** Lesetext **
● ● ● ● ●
Also weiter, immer weiter nach Osten. Am neuen Tag stand die nächste Grenze auf dem Programm, die zur Slowakei. Im letzten Jahrtausend war ich schonmal in dem Land, dass mir damals wie ein aufs Riesenhafte aufgezoomter Schwarzwald erschien (minus Gewerbegebiete und Lkw-Kolonnen, versteht sich). Also eigentlich ein Traum für Motorradfahrer. Leider fehlte uns die Zeit, tiefer in dieses wundersame Waldland einzutauchen – und das Tal, das sich parallel zur tschechischen Grenze entlang zog, sah leider nicht nach Schwarzwald aus. Hatte aber jede Menge Gewerbegebiete und Lkw-Kolonnen zu bieten. Beeindruckend allerdings der Blick auf den Stausee von Nosice mit der ihn kreuzenden Bahntrasse.
Kaum zurück in Tschechien (bei Horni Lidec) wurde die Landschaft gleich wieder viel lieblicher: dünn besiedeltes Hügelland, perfekt zum Motorradwandern. In der hübschen Kleinstadt Uhersky Brod verbrachten wir eine sehr lange Mittagspause. Das Städtchen liegt auf einem Hügel, und zwischen schön restaurierten Gebäuden, die den Marktplatz umstanden, konnte man weit hinaus in die Ebene blicken. Wir hatten es uns unter einem Sonnenschirm bequem gemacht, aßen Eis und sahen den Einwohnern und Einwohnerinnen bei ihren Verrichtungen zu. Oh wunderbarer Müßiggang! Doch gleich darauf wurden wir dafür gestraft, denn der weitere Weg ins Etappenziel Mikulov hatte dank einer langen Umleitung und dem einen oder anderen Gewitterguss nicht mehr viel Fahrfreude zu bieten.
● ● ● ● ●
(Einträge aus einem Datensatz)
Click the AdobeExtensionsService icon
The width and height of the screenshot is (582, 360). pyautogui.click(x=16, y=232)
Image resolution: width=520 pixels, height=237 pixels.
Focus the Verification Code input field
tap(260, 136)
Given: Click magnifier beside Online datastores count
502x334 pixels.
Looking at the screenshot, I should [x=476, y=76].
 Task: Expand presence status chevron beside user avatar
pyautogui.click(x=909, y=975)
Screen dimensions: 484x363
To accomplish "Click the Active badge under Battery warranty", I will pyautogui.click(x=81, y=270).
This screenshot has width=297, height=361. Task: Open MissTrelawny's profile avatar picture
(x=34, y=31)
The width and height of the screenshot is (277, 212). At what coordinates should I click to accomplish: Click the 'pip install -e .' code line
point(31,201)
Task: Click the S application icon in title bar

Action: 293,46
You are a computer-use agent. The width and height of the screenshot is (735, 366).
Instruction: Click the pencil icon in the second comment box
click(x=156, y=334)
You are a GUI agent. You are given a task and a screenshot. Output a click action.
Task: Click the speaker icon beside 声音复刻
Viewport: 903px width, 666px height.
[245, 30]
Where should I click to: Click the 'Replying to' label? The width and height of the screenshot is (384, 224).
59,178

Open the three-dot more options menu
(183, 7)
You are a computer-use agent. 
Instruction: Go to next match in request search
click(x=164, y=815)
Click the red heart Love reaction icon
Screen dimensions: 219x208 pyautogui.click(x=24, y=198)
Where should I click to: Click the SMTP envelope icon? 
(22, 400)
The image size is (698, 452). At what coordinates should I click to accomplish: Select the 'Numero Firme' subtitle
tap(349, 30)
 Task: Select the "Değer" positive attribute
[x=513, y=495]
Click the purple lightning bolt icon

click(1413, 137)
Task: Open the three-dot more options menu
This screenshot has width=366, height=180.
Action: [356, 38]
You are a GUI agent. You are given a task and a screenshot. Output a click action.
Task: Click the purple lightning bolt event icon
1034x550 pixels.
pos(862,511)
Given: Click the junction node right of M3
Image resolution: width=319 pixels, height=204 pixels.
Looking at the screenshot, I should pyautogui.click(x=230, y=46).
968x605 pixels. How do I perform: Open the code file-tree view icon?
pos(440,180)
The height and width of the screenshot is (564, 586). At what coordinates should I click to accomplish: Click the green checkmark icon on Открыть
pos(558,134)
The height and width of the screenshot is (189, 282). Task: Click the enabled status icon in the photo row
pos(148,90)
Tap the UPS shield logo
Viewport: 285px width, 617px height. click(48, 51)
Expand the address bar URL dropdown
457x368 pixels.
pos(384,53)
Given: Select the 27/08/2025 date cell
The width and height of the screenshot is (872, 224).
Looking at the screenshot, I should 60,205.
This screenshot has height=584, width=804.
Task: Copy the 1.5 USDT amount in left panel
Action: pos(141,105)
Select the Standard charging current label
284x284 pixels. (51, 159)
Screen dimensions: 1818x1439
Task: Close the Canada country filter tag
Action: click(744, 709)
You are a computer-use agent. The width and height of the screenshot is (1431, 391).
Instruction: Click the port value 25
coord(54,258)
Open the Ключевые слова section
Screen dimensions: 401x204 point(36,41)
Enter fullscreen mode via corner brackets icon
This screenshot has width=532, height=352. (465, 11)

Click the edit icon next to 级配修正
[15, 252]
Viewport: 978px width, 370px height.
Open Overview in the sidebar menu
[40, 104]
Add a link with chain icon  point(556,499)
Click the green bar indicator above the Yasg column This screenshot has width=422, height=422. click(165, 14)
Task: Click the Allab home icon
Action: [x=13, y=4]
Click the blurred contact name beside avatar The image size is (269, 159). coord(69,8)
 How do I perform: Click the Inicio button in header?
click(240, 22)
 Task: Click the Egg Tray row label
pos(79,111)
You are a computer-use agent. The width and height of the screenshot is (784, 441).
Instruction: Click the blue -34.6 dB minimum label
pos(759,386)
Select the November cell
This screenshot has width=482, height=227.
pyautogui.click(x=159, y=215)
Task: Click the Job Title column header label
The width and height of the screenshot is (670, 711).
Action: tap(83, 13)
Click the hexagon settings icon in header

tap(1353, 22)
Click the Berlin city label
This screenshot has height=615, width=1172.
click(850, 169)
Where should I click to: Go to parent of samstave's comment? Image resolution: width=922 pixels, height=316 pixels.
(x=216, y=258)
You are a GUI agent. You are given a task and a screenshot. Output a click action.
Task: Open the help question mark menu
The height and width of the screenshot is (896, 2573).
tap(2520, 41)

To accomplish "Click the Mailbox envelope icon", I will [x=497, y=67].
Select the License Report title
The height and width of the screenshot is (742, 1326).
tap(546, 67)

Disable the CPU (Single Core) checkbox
● ● ● ● ●
Zitieren Sie aus dem Reisebericht über die Slowakei und Tschechien wortgetreu den Abschnitt von "Also weiter, immer" bis "ihn kreuzenden Bahntrasse.". Die Einträge stammen aus einer anderen Quelle als der Lesetext.

Also weiter, immer weiter nach Osten. Am neuen Tag stand die nächste Grenze auf dem Programm, die zur Slowakei. Im letzten Jahrtausend war ich schonmal in dem Land, dass mir damals wie ein aufs Riesenhafte aufgezoomter Schwarzwald erschien (minus Gewerbegebiete und Lkw-Kolonnen, versteht sich). Also eigentlich ein Traum für Motorradfahrer. Leider fehlte uns die Zeit, tiefer in dieses wundersame Waldland einzutauchen – und das Tal, das sich parallel zur tschechischen Grenze entlang zog, sah leider nicht nach Schwarzwald aus. Hatte aber jede Menge Gewerbegebiete und Lkw-Kolonnen zu bieten. Beeindruckend allerdings der Blick auf den Stausee von Nosice mit der ihn kreuzenden Bahntrasse.